● **RECORDS SHOWN**:
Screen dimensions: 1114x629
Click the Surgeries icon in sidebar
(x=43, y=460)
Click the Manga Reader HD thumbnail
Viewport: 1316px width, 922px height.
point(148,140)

● **REQUIRED ACTION**: Reproduce each entry above exactly, keeping every word.

● **RESPONSE TO THE TASK**:
Screen dimensions: 1114x629
Click the Surgeries icon in sidebar
(x=43, y=460)
Click the Manga Reader HD thumbnail
Viewport: 1316px width, 922px height.
point(148,140)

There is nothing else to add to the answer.